Patti Smith: memoria eterna dell'amore, senza Dio e con Dio

PESCARA - Riflettori puntati sul Teatro Massimo di Pescara e le luci si colorano d’America e d’Italia per l’attesissimo concerto di Patti Smith, icona mondiale del rock dagli anni Settanta, madrina irrisolta del punk, che torna attualissima a fondere sul palco, ancora una volta, la sua inconfondibile cifra poetica bohémienne alla musica. Scaletta di tredici momenti d’arte spirituale, che ripescano dal cassetto dei cavalli di battaglia quel pot pourri di cultura visiva e grandi classici della letteratura tipico della carismatica cantautrice. La chiamano “Sacerdotessa”, e non a caso. Come un essere di mezzo, al crocicchio tra il sopra e il sotto, tra l’Occidente e l’Oriente, come una traghettatrice di anime o una Sibilla Cumana, Smith si conferma protagonista materna sulla scena, che, come ogni scena, diventa il tempio ideale per la sua voce graffiante e trascendentale. Fa da cornice alla chioma argentea il braccio destro Tony Shanahan (tastiera e basso) e il figlio Jackson (chitarra elettrica), frutto dei quattordici anni d’amore con il marito Fred “Sonic” Smith, mancato prematuramente nel ’94.

L'omaggio al pittore e poeta britannico William Blake

Il risultato è un concerto intimo, familiare, penetrante, conferito dall’assenza di base ritmica percussiva. «I’m grateful to be here», ma sembra lei ad accogliere il pubblico, introducendo alla versione in acustico del celeberrimo Grateful, dall’album Gung Ho del 2000. Segue l’omaggio al pittore e poeta britannico William Blake, emblema del genio tragico sottostimato in vita, che tanto ispirò la giovane Smith a seguire sempre il proprio “daimon”, lo «human heart». Non manca la traduzione americana de L’Infinito di Leopardi, che insieme con Rimani di D’Annunzio sanciscono il legame artistico, spirituale e affettivo con un’Italia che ha il merito di averle conferito ben due lauree ad honorem.
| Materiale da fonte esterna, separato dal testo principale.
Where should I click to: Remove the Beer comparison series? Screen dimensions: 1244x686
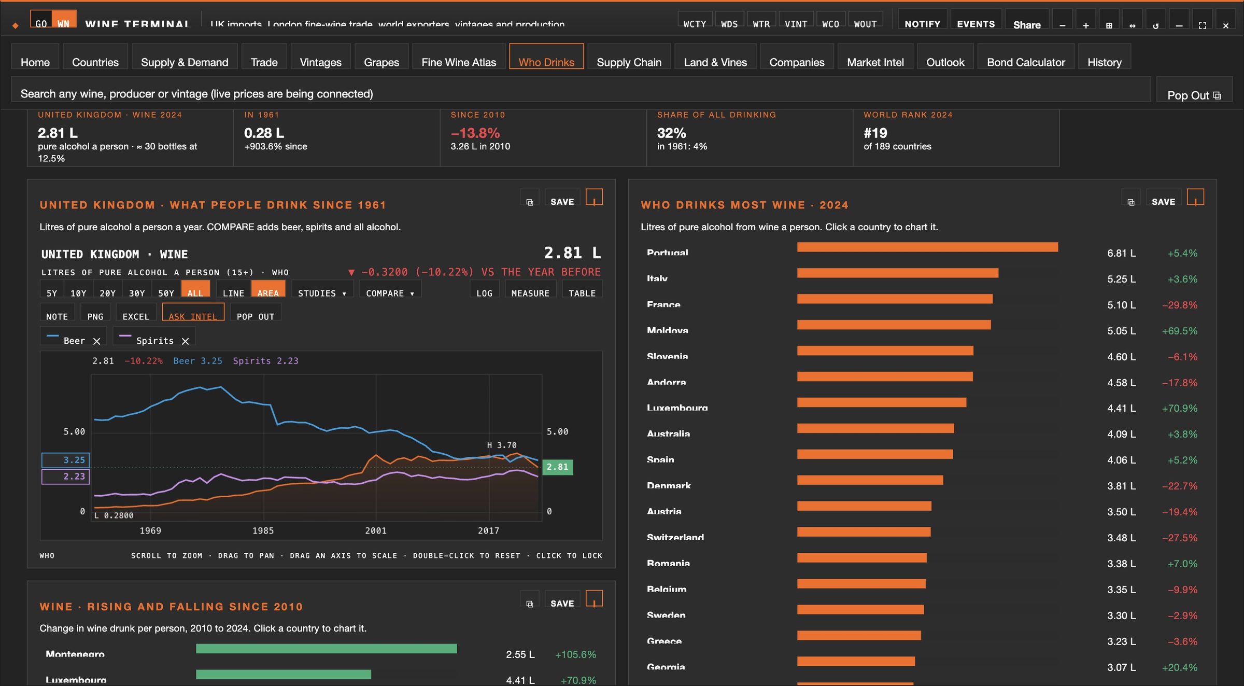(96, 341)
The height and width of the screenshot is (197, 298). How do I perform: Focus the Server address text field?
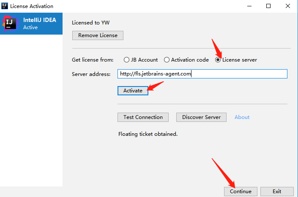pos(202,74)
Le tematiche restano quelle indissolubili e universali: l’amicizia nel ricordo commosso di Tom Verlaine; la chiamata all’unità contro lo spargimento di sangue e l’appello al diritto alla vita dei bambini in guerra, in una climax che raggiunge l’apice con Peaceable Kingdom; la spiritualità fluttuante delle emozioni acquatiche in Nine, brano del 2008 dedicato al «Captain on his golden boat», Johnny Depp; l’amore “religioso”, totale e annullante di Dancing barefoot, ispirato alla pittrice Jeanne Hébuterne e al suo struggimento per Modigliani; il groove lento di Work firmato Charlotte Day Wilson, blues adorato da Smith e coverizzato come inno al coraggio, alla pazienza, alla prudenza del vivere (‘cause people come and go/ but I think you should know/ that I/ I think this will work).

Because the night riadattato da Patti Smith a memoria eterna dell'amore

Due diamanti musicali a sigillo finale le guadagnano la standing ovation. Il grande classico Because the night, che porta l’illustre paternità di Bruce Springsteen e riadattato da Smith a memoria eterna dell’amore con Fred nell’album Easter del ’78, prodotto da Jimmy Iovine: storia di passione, di lussuria, dell’eccitazione degli amanti notturni; e infine Gloria, dall’album Horses del ‘75, passato dallo scandalo della sfida a Dio degli anni giovanili alla pacificazione con la religione dell’età adulta. E dunque Patti Smith alla soglia del 77esimo genetliaco si dimostra, se ancora ce ne fosse bisogno, un’artista transgenerazionale, una Pizia appassionata di vita, grazie a cui la contraddizione del rapporto con l’esterno è risolta in poche note che diventano dei mantra, a tratti ninna nanne, a ristabilire in sole due ore di assoluta magia la connessione di ogni spettatore rapito con il proprio io profondo.